I have the following data
df <- data.frame(
group = c('r1','r2','r3','r4'),
X1 = c('A','B','C','K'),
X2 = c('A','C','M','K'),
X3 = c('D','A','C','K')
)
> df
group X1 X2 X3
1 r1 A A D
2 r2 B C A
3 r3 C M C
4 r4 K K K
I want to estimate a 'similarity score' based on columns X1
, X2
& X3
. For example, within group
r1 (or row 1), 2 out of 3 elements are similar so score is 2/3 (~67%). And the group
r4 (or row 4), the score would be 3/3 (100%). The desired outcome is below
> df
group X1 X2 X3 similarity_score
1 r1 A A D .67
2 r2 B C A .33
3 r3 C M C .67
4 r4 K K K 1
How can I achieve this?
CodePudding user response:
You could do
df$similarity <- round(apply(df[-1], 1, function(x) max(table(x))/length(x)), 2)
df
#> group X1 X2 X3 similarity
#> 1 r1 A A D 0.67
#> 2 r2 B C A 0.33
#> 3 r3 C M C 0.67
#> 4 r4 K K K 1.00
Created on 2022-04-18 by the reprex package (v2.0.1)

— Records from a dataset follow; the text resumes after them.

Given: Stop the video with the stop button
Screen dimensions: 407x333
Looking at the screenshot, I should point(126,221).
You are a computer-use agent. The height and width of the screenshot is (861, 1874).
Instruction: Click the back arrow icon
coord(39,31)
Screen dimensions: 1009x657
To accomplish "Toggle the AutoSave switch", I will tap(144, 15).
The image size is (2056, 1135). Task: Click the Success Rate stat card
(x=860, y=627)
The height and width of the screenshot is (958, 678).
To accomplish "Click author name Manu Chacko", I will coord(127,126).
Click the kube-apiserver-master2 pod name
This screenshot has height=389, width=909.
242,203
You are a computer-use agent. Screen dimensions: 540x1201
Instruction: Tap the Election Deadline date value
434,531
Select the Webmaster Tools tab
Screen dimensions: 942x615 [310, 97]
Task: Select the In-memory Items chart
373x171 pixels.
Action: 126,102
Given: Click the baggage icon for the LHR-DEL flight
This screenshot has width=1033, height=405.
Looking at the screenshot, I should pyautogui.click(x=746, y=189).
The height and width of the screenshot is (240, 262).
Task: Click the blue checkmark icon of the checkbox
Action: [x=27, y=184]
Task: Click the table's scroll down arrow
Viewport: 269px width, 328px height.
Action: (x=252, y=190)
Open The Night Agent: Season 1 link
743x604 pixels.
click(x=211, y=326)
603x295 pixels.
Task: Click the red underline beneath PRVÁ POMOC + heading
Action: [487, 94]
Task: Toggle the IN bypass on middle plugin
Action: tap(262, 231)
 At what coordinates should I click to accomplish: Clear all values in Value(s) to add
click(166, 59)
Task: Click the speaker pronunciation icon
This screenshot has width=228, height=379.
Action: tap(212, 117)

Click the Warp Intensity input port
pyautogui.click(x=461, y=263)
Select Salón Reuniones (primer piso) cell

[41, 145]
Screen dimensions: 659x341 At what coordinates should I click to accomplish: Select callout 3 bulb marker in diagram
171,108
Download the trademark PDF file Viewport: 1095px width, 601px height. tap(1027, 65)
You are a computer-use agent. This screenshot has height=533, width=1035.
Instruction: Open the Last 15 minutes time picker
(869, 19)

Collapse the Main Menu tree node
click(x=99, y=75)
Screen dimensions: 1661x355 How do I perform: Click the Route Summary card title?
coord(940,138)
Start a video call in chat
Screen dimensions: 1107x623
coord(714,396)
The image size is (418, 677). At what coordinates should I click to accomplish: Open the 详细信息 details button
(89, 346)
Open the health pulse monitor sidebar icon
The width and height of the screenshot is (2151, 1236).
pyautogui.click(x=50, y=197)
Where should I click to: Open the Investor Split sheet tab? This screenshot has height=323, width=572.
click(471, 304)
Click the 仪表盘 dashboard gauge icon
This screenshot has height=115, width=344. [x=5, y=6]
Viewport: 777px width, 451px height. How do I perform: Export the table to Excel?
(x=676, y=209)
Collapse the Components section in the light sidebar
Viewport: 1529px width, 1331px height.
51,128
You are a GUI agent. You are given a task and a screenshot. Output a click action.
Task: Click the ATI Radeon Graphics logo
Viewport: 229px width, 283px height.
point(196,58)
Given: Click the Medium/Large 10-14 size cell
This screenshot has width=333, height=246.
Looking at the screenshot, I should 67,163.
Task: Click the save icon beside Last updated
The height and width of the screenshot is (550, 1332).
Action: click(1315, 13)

CodePudding user response:
A tidyverse solution:
library(tidyverse)
df %>%
rowwise() %>%
mutate(
similarity_score = max(colMeans(outer(c_across(-group), c_across(-group), `==`)))
)
Or instead of c_across
, you could do a nest
solution:
df %>%
group_by(group) %>%
nest(data = -group) %>%
rowwise() %>%
mutate(
similarity_score = max(colMeans(outer(unlist(data), unlist(data), `==`)))
) %>%
unnest(data)
group X1 X2 X3 similarity_score
<chr> <chr> <chr> <chr> <dbl>
1 r1 A A D 0.667
2 r2 B C A 0.333
3 r3 C M C 0.667
4 r4 K K K 1
CodePudding user response:
Another possible solution:
library(dplyr)
df %>%
rowwise %>%
mutate(score = max(prop.table(table(c_across(X1:X3))))) %>%
ungroup
#> # A tibble: 4 × 5
#> group X1 X2 X3 score
#> <chr> <chr> <chr> <chr> <dbl>
#> 1 r1 A A D 0.667
#> 2 r2 B C A 0.333
#> 3 r3 C M C 0.667
#> 4 r4 K K K 1
Or even shorter:
library(tidyverse)
df %>% mutate(score = pmap_dbl(across(X1:X3), ~ max(prop.table(table(c(...))))))